Did you know that it’s exactly 4 weeks til January 1st?

If that statement put you into a panic, you’re not alone. The January issues of your favorite magazines are starting to arrive in your mailbox.  Their covers highlight articles on New Year’s cleanses, eating clean, detoxes and more.

Well, there’s a lot of living between now 2017. Parties, travel, holiday shopping, lots of cooking…. You get the idea.  It can all feel so overwhelming that we don’t feel like we can spare a minute for ourselves.  We push ourselves to the limit doing things for other people. We skip meals, eat in our cars, and skip exercise that makes us feel better inside and out.  Why can’t we do what the airline safety presentations tell us and put on our own oxygen masks first before tending to others?  We all know that we are better at everything when we give ourselves what we need, but it’s often just so hard to put into practice.

But what if you didn’t use the next few weeks as a time to put your needs second to those of others?  What if you gave ourselves a holiday present of self-care and self-love?

If you typically wake up on January 1st with a long list of resolutions, including foods you won’t ever eat again, then this challenge is for you.

You might be wondering why I’m devoting this post to something that isn’t clearly nutrition-related. But, here’s the thing:  it’s all related.

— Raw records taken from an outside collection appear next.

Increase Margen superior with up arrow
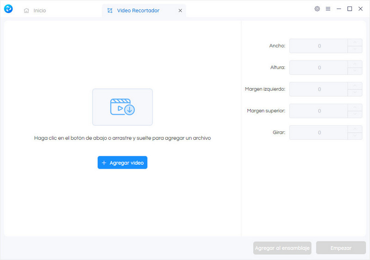370x260 pixels. pyautogui.click(x=355, y=108)
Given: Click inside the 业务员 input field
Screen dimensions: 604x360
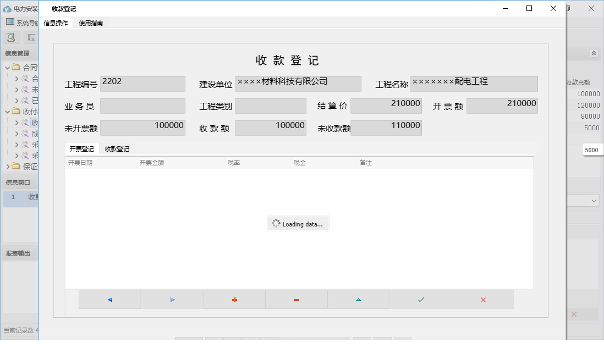Looking at the screenshot, I should [x=142, y=106].
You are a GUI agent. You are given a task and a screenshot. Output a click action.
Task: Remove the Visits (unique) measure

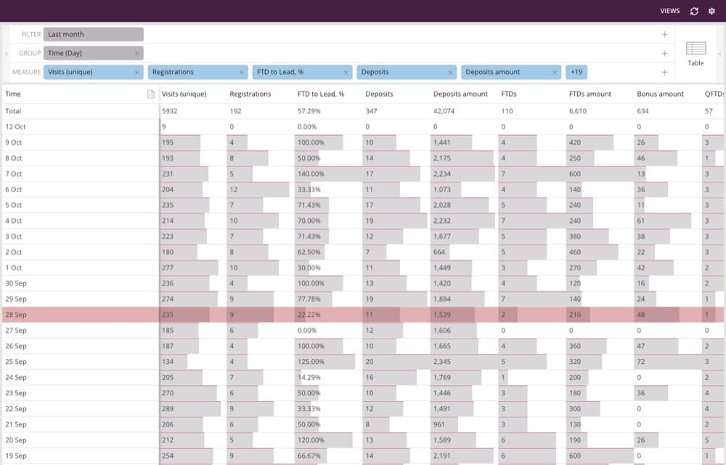pos(137,72)
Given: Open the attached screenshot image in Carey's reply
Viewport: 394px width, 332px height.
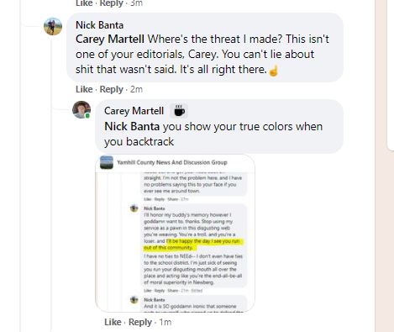Looking at the screenshot, I should click(175, 233).
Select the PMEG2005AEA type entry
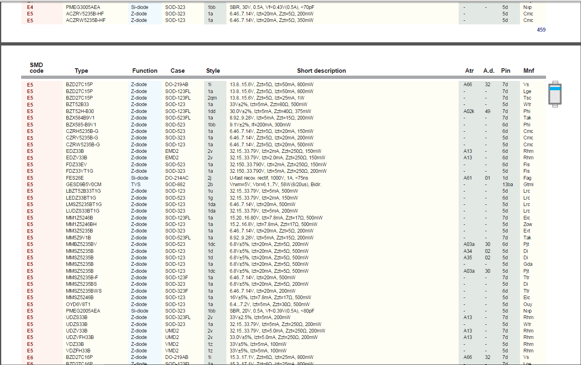 83,311
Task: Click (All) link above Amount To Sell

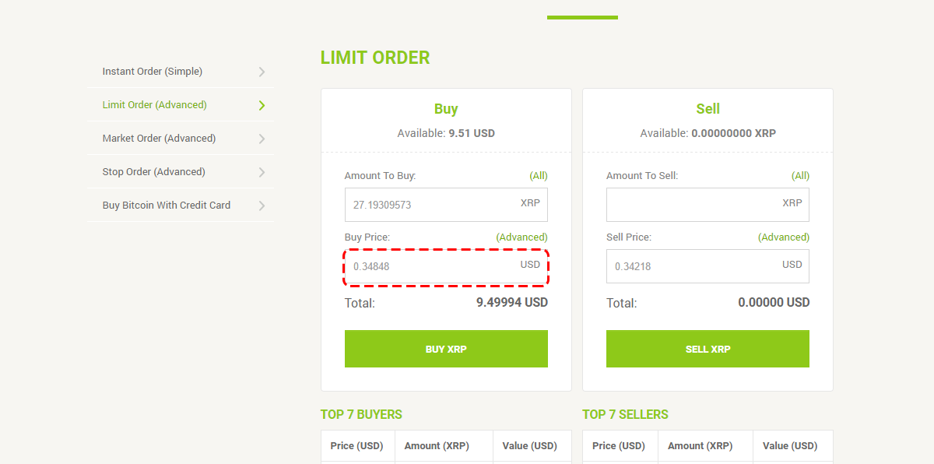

Part of what I work with my Intuitive Eating clients on is what we call self-care. Research shows that if we practice self-care, we tend to be more in touch with what we are eating. And it makes perfect sense:  if we don’t take the time to get in touch with our emotional, social and physical needs, how will we be aware enough to focus on our hunger and satiety cues, and to determine what nourishment our bodies need on any particular day?  When all these factors are taken together, that’s when real, lasting change happens.

Here’s the challenge:  I want you to put yourself first, at least for a portion of every day.  Each day for the next 4 weeks, commit to take at least 15 minutes out of your day to do something just for you. (Bonus points if you keep a record of it.) What that is specifically will vary according to your individual needs and the time you have on any given day, but some examples are:

  • a meditation (I personally love the Calm App);
  • reading a book;
  • going to the movies;
  • excusing yourself from a family gathering to go take a walk in nature;
  • a yoga or exercise class;
  • calling a friend you haven’t talked to in a while;
  • taking time to eat lunch mindfully during your work day;
  • working on a hobby;
  • having tea and a snack mid-afternoon.

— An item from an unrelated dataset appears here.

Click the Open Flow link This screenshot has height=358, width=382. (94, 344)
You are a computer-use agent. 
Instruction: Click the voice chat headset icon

We all have the best of intentions, but If you are one of those people who tends to put others’ needs in front of your own, this challenge is particularly important for you.  There are going to be so many reasons for this challenge not to happen:  there are large family meals to cook, relatives to visit, presents to buy and wrap, cards to address and mail, children home from school for 2 weeks…. The list of reasons can seem endless.

Research shows that it takes 21 days of a behavior to make it a habit. So, if you start this challenge today, self-care will become a habit by the new year. And you might just find yourself starting 2017 with a sense of accomplishment rather than a sense of regret.